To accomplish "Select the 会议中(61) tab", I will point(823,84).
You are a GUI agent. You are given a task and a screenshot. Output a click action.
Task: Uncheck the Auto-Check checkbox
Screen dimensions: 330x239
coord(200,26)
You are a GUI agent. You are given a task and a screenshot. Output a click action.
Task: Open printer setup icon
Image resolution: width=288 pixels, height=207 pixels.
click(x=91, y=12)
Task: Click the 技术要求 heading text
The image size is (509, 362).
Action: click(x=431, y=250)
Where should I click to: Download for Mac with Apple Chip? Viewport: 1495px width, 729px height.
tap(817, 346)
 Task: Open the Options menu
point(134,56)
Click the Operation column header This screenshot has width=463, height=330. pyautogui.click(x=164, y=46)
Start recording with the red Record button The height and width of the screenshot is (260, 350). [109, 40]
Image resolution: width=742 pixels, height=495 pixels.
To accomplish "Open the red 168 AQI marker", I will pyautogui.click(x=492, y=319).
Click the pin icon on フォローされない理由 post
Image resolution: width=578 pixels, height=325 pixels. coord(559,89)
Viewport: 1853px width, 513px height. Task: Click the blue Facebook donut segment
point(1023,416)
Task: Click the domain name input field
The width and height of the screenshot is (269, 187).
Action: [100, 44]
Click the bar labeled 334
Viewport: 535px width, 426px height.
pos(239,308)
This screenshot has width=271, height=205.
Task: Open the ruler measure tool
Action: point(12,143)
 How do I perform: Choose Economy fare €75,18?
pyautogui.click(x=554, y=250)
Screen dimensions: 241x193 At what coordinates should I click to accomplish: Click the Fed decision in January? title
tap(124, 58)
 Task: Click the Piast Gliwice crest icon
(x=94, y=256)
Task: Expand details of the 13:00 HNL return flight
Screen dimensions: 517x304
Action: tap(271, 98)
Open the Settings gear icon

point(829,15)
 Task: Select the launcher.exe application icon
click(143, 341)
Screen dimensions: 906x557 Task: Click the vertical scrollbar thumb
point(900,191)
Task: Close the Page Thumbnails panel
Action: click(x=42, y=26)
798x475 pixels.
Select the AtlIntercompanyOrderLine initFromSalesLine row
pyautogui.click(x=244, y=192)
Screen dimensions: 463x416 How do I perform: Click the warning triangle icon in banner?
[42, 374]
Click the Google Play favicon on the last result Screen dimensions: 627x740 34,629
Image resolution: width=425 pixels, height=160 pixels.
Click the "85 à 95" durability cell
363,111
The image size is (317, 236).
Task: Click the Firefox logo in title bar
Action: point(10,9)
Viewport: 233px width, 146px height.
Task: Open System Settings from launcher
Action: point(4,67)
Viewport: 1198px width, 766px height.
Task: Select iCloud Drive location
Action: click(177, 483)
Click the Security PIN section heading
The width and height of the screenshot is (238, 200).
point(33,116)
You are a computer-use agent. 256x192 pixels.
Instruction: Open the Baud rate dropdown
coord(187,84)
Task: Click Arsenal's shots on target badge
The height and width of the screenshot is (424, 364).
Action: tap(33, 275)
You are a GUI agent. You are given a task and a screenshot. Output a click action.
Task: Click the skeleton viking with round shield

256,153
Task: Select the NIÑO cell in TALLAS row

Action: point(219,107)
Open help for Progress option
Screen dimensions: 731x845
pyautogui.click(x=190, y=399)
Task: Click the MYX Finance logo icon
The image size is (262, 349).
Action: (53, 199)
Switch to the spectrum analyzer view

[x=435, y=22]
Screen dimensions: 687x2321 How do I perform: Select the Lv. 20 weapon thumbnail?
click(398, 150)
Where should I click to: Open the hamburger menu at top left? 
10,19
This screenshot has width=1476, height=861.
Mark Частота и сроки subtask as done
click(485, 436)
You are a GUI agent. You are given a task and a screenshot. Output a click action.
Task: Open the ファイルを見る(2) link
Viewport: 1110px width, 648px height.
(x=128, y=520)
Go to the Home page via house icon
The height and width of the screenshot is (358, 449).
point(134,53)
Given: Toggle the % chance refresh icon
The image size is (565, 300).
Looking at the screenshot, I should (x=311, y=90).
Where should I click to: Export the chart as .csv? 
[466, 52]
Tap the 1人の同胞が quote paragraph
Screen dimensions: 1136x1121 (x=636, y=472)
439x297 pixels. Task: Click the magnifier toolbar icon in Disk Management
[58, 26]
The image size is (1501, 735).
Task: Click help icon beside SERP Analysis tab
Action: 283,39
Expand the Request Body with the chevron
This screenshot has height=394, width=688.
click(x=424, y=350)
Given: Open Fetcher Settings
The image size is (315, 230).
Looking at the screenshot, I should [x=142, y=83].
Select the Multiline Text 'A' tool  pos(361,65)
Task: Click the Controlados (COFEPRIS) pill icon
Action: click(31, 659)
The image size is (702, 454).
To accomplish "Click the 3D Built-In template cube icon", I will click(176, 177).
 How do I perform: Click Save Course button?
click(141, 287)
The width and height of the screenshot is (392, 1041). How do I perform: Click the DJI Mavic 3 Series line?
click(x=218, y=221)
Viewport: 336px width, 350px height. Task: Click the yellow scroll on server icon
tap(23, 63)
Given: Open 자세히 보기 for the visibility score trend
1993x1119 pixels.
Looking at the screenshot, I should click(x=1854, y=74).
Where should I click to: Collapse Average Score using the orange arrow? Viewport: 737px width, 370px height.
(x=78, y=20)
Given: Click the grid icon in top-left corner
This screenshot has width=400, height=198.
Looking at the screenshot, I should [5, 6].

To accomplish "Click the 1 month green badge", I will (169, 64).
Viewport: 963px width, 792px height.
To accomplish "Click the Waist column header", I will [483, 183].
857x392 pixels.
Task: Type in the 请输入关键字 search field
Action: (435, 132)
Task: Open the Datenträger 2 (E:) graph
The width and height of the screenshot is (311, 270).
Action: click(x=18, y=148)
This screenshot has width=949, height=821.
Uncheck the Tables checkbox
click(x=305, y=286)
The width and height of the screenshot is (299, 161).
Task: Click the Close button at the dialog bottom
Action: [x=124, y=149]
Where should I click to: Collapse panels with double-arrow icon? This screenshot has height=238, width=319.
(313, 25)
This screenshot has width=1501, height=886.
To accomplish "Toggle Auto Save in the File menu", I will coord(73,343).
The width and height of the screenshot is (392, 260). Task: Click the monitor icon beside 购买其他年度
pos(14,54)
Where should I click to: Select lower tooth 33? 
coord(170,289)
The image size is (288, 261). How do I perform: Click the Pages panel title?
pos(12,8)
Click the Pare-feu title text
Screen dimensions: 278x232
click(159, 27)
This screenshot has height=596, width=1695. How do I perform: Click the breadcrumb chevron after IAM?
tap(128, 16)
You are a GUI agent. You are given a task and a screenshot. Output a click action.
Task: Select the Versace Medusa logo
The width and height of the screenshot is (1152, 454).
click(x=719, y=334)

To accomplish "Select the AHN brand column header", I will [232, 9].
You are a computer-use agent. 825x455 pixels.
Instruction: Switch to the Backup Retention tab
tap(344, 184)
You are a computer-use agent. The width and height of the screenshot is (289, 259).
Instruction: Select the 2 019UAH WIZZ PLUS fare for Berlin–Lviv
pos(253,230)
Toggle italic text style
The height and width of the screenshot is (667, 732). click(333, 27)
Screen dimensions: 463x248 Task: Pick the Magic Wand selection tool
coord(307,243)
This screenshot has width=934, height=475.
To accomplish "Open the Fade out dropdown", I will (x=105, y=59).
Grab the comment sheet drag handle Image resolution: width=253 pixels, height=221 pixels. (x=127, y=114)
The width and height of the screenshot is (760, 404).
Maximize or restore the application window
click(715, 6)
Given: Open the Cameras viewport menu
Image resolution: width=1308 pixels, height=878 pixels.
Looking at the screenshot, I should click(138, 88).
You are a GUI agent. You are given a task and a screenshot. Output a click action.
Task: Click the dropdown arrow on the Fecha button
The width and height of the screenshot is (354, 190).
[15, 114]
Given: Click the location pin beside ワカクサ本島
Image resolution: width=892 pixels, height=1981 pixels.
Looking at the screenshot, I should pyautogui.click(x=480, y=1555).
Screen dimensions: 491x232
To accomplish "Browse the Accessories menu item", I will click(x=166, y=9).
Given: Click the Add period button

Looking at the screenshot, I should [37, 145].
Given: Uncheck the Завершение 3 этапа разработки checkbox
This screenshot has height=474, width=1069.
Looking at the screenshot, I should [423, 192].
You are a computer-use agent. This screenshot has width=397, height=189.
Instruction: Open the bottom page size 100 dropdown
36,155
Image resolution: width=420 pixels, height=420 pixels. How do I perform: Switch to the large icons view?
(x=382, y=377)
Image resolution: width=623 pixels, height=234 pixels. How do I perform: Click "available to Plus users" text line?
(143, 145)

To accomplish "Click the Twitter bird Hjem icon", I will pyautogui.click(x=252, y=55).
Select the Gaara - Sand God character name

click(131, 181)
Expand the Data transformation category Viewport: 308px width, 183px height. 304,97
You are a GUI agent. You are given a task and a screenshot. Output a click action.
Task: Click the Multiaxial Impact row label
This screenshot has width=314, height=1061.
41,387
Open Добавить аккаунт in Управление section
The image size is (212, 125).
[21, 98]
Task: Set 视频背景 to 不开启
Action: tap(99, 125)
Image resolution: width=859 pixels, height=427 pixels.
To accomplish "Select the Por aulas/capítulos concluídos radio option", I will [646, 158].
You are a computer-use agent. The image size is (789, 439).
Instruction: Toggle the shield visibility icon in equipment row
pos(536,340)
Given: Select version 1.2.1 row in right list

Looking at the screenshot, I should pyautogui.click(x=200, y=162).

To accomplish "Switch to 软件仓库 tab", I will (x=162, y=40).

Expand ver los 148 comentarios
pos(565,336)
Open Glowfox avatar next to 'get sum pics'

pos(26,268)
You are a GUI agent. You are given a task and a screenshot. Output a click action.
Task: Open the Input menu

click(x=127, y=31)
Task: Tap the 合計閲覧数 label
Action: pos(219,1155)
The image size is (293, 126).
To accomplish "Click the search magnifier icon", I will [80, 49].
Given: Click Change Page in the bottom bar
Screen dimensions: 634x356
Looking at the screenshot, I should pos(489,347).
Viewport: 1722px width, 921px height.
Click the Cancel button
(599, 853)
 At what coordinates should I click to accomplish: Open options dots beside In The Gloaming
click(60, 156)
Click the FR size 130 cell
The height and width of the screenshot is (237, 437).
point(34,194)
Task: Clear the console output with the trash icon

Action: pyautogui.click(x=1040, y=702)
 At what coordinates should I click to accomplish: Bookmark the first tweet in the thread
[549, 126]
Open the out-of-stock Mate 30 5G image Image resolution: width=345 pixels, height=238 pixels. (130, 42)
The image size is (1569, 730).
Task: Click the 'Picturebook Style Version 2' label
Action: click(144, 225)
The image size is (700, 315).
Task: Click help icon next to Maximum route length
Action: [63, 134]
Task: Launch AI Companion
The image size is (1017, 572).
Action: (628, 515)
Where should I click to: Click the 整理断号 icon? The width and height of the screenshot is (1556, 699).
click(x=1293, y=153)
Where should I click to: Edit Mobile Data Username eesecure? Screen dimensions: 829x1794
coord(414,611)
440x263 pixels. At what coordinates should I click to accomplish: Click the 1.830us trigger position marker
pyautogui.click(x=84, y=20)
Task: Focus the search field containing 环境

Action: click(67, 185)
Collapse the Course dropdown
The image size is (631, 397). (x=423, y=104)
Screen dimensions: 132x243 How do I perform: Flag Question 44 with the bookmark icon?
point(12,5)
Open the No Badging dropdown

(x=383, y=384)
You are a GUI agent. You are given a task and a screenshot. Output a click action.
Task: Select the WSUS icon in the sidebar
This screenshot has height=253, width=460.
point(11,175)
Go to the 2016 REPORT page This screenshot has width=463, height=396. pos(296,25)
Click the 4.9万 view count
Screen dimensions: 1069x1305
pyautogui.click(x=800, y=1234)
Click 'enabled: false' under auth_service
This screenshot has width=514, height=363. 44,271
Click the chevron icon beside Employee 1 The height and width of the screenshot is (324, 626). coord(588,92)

Exercise brief:
Copy out each line of the data in which the word "computer" appears.

Solution to this task:
You are a computer-use agent. 256x192 pixels.
You are a computer-use agent. 825x455 pixels.
You are a computer-use agent. The width and height of the screenshot is (289, 259).
You are a computer-use agent. This screenshot has width=397, height=189.
You are a computer-use agent. The image size is (789, 439).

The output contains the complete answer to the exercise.